TASK DATA »
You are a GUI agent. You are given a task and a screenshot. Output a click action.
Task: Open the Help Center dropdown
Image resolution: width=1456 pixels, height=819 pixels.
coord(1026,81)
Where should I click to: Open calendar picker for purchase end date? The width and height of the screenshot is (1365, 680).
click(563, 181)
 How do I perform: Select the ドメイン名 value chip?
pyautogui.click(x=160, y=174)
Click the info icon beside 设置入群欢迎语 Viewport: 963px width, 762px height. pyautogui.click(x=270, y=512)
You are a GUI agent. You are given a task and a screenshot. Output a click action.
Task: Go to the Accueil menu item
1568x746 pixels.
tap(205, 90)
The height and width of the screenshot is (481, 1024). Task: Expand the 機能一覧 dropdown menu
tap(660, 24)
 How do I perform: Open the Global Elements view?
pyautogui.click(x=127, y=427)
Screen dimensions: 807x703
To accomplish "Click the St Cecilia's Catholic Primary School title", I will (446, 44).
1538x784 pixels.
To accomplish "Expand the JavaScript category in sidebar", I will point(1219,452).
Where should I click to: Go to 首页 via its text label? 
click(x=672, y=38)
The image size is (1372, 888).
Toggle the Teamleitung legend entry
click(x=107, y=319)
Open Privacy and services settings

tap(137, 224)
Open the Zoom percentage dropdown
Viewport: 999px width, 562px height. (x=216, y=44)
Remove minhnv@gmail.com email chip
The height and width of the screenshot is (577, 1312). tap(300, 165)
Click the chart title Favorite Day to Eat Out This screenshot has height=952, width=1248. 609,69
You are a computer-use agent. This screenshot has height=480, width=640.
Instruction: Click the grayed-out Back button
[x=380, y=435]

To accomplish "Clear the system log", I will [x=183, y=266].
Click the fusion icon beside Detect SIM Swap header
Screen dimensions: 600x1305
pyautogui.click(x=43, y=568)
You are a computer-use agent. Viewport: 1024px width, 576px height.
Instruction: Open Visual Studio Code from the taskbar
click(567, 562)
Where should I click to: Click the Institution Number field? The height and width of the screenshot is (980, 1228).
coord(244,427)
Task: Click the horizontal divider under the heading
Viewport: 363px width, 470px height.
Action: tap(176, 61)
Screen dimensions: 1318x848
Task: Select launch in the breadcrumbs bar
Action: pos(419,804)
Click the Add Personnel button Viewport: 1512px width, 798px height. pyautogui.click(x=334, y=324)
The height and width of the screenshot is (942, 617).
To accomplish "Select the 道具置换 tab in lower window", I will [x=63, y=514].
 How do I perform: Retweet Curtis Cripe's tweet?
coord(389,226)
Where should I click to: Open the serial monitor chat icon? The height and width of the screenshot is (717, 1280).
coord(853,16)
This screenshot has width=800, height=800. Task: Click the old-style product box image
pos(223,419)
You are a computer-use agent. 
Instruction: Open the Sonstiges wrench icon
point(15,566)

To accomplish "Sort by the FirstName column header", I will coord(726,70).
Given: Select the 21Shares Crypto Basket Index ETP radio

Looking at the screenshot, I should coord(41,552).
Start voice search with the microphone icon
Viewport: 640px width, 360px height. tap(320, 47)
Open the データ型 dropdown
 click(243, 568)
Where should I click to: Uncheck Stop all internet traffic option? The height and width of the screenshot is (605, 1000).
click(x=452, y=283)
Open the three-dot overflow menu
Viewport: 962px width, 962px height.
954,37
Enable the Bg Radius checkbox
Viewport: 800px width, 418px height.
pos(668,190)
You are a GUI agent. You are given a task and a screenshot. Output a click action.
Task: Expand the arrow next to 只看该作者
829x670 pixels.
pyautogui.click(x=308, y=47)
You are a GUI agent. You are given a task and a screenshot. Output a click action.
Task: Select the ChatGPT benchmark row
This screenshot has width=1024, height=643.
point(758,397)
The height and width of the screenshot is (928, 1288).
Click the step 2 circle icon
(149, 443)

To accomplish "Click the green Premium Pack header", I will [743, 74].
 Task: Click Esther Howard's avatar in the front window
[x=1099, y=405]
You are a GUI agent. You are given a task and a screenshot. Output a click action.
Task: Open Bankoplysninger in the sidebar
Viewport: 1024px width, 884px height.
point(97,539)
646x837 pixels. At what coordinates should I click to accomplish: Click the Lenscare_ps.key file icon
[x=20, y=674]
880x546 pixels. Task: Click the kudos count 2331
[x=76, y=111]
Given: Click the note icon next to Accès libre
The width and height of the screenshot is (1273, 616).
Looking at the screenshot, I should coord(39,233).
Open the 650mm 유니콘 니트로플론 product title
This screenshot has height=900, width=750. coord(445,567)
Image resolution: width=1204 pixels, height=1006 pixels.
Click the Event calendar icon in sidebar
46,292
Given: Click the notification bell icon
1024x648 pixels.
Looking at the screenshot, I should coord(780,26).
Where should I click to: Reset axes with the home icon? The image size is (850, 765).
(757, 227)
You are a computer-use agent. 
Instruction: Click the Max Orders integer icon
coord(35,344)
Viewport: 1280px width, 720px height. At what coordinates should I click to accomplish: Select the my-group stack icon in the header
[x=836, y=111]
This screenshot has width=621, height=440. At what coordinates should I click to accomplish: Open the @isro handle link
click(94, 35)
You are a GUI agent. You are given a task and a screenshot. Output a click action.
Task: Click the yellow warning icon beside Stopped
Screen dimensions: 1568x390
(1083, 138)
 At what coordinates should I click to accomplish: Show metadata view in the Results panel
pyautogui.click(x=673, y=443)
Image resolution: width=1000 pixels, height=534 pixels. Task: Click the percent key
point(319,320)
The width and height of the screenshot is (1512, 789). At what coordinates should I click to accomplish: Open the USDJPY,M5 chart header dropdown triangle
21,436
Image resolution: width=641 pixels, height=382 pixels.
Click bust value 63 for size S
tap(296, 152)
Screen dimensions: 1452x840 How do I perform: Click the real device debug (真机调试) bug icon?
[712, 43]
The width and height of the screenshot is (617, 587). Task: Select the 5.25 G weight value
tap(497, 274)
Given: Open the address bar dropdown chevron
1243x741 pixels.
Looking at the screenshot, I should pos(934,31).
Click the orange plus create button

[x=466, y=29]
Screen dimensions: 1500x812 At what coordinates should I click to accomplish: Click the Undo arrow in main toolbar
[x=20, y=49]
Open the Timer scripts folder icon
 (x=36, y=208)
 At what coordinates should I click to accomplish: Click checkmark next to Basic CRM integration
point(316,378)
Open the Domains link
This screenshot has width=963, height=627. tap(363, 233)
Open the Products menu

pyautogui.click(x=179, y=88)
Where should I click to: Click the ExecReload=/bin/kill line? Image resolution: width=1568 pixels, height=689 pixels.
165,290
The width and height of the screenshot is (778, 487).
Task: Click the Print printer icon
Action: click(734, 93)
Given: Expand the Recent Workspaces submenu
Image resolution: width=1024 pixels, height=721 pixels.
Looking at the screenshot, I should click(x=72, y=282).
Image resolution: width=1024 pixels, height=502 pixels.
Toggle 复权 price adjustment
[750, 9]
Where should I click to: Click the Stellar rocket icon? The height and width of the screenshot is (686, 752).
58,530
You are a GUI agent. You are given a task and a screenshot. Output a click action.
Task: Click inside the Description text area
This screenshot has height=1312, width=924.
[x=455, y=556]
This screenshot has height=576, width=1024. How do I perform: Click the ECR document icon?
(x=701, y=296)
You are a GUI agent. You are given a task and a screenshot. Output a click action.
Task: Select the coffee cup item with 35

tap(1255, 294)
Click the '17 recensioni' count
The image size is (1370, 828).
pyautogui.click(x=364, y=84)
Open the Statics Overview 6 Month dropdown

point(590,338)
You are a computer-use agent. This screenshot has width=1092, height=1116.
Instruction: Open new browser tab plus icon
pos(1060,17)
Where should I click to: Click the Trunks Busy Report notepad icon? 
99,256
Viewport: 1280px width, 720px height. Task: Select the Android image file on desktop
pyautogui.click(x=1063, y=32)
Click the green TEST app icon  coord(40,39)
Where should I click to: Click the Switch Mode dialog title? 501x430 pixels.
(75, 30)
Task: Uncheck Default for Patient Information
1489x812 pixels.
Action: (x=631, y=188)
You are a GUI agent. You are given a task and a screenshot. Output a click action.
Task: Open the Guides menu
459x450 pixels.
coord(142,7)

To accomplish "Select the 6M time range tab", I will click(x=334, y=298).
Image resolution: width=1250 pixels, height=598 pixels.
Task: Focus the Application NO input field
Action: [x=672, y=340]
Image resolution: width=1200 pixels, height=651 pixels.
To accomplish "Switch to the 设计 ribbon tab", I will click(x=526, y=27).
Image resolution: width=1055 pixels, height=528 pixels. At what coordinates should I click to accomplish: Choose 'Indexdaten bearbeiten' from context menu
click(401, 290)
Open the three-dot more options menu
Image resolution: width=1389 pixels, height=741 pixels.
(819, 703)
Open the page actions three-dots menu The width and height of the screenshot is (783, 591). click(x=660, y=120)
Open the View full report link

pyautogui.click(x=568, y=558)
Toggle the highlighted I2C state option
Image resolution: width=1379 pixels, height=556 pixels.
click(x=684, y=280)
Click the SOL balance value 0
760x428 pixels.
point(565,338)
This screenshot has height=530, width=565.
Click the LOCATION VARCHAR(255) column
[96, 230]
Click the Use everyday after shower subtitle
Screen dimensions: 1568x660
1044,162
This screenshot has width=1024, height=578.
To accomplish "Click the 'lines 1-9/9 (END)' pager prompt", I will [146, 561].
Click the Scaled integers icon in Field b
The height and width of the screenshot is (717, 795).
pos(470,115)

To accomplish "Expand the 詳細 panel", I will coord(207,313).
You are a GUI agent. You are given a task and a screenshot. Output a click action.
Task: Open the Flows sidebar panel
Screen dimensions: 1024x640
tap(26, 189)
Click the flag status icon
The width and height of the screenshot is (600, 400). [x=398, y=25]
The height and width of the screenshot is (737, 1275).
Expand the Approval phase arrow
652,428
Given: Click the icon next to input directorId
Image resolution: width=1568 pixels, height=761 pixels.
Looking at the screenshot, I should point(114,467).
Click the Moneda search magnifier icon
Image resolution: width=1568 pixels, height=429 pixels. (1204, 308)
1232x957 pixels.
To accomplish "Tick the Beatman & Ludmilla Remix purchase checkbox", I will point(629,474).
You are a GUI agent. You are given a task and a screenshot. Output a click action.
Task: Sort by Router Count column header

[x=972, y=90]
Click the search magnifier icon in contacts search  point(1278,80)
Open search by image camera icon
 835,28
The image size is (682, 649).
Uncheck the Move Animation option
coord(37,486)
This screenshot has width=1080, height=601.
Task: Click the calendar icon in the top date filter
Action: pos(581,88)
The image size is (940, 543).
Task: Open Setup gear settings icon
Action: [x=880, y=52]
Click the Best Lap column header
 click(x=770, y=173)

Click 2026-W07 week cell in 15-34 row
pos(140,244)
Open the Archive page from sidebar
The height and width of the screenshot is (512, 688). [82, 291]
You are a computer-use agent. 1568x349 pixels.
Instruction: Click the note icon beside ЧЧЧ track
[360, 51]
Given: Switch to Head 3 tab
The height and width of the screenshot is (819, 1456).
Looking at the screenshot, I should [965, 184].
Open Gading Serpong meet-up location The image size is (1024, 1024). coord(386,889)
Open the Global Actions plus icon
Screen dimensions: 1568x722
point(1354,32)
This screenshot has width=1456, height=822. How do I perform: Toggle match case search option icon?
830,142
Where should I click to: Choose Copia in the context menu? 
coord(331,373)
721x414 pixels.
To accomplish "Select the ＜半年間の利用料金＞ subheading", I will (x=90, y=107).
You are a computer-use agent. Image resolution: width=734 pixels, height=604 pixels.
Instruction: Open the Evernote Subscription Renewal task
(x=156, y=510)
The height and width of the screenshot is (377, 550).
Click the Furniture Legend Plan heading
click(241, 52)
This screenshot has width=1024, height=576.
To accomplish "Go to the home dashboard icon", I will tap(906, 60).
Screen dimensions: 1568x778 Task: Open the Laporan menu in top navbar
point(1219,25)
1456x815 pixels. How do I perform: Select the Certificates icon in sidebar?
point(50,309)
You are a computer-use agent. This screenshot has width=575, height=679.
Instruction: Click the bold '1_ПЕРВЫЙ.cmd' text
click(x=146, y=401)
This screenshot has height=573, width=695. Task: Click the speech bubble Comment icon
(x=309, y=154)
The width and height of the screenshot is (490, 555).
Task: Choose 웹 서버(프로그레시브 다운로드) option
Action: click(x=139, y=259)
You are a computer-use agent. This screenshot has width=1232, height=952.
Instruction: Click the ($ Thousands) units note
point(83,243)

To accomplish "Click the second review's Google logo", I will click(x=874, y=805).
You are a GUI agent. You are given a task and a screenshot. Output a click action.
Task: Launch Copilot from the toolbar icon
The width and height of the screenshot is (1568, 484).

WHAT IS NEEDED »
Search the records above for "computer" and copy every line that has it.

EXPECTED ANSWER »
You are a computer-use agent. This screenshot has height=480, width=640.
You are a computer-use agent. Viewport: 1024px width, 576px height.
You are a computer-use agent. 
You are a computer-use agent. 
You are a computer-use agent. This screenshot has width=1092, height=1116.
You are a computer-use agent. 1568x349 pixels.
You are a computer-use agent. Image resolution: width=734 pixels, height=604 pixels.
You are a computer-use agent. This screenshot has width=575, height=679.
You are a computer-use agent. This screenshot has width=1232, height=952.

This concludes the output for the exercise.